The end of a year—and this year, of a decade—serves as an opportunity to gather with family and friends and share memories and appreciation for things that happened in our lives.

When I reflect on the past year, I am so proud and appreciative of how our volunteer leaders and staff collaborate to ensure our continued commitment to excellence in oncology nursing and quality cancer care. The resources ONS provides result from the expertise and contributions of so many.

At the beginning of the year, we declared 2019 as a strategic plan bridge year with priority objectives while we undertook a future scenario planning for oncology nursing in 2029. You will hear much more about the initiative’s outcomes in the coming months and how they will shape our priorities in the years ahead. A think tank gave us a three-year plan launching in 2020 that builds sustainable resources for leadership development.

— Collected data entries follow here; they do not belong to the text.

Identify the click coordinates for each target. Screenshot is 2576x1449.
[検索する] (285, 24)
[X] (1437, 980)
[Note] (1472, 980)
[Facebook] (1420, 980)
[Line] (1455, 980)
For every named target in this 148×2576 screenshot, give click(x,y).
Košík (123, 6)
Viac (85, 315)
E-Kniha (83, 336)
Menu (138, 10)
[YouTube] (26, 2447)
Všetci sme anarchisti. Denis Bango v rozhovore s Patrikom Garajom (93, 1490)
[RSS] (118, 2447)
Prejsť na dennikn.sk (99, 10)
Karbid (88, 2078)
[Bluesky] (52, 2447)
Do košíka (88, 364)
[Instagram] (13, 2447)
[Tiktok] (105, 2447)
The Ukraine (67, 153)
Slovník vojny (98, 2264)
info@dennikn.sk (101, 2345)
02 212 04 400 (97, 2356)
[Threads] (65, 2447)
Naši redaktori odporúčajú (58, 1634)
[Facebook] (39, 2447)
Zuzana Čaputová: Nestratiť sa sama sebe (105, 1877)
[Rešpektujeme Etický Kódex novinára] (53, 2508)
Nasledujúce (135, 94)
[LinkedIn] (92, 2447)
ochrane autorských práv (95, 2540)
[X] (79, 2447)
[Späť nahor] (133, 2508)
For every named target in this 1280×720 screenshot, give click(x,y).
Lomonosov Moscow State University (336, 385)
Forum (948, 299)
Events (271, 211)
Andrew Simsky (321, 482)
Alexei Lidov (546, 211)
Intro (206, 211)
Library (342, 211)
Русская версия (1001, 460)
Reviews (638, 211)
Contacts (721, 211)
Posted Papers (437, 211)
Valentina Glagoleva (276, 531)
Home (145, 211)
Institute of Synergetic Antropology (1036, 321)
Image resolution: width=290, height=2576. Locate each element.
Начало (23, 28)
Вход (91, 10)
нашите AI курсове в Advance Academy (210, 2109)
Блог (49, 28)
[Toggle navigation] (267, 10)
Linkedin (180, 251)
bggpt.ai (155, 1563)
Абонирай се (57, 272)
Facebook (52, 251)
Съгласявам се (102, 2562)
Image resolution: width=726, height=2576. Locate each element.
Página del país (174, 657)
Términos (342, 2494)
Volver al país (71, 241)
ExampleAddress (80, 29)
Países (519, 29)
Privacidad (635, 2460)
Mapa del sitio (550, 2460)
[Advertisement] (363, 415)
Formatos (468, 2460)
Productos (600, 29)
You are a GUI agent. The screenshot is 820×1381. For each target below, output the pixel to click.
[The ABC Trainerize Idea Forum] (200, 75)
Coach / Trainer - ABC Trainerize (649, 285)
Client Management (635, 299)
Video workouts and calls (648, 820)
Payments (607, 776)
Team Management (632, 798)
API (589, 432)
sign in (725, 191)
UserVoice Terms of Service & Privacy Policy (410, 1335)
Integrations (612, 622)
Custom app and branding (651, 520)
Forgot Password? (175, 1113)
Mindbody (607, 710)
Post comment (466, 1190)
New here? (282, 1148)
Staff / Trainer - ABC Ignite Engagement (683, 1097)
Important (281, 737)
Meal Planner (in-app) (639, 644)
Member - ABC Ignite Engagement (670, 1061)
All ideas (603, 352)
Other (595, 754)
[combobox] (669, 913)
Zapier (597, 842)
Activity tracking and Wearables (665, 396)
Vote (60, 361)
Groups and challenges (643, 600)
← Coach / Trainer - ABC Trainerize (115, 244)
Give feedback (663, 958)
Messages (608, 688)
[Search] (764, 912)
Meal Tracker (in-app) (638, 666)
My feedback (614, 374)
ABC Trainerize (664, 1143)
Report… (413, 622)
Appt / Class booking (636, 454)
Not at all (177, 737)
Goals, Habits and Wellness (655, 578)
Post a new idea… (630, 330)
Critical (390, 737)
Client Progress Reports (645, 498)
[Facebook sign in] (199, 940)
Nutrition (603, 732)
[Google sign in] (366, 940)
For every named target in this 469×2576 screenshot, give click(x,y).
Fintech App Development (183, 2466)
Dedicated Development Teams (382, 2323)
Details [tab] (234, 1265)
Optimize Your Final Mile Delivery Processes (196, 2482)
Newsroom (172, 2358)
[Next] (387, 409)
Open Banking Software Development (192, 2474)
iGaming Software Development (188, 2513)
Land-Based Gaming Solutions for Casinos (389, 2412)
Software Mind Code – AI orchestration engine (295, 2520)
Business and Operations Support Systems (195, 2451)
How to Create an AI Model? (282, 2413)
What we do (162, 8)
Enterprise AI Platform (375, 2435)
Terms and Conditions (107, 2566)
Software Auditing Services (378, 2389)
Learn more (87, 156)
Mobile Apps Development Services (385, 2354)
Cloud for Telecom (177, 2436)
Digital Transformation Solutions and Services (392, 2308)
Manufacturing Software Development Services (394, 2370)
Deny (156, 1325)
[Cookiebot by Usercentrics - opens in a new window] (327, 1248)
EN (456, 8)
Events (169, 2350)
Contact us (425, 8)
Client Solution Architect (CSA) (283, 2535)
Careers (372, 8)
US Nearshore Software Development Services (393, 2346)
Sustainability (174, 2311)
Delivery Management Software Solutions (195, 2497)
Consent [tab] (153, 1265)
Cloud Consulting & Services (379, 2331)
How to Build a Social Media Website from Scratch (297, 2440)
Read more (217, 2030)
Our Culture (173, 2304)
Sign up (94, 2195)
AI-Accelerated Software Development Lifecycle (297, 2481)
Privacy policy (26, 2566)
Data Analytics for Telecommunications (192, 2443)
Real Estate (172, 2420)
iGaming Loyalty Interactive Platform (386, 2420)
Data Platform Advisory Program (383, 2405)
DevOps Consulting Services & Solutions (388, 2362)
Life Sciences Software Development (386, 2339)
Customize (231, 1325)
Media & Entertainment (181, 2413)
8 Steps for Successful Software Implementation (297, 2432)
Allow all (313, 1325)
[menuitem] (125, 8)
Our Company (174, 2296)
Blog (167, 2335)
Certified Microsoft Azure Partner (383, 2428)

Podcasts have become a weekly education feature, and you have increasingly listened to them. New research priorities were developed and strategies to support nurse scientists identified. New books, new courses, advocacy nationally and locally, and so much more happened during the past year; I am grateful for what ONS has accomplished and hope you are as well.

We are also seeing the end of a decade of progress. When I think back 10 years ago, patient navigation was just beginning and the oncology nurse navigator role was in its infancy. Today, many organizations have navigation programs and the numbers of navigators, lay and clinical, have increased greatly. Value-based care and quality-based reimbursement were just evolving, and the Oncology Care Model (OCM) did not exist. Today, we see the critical role nurses have in meeting OCM criteria. Immuno-oncology joined surgery, radiation therapy, and chemotherapy on treatment plans for many cancers. The tsunami of oral agents happened late in the decade and shows no sign of slowing, given the pipeline of drugs in development.

It has been quite a year and quite a decade. As we think toward 2020, I hope that you continue to look to ONS as your professional home.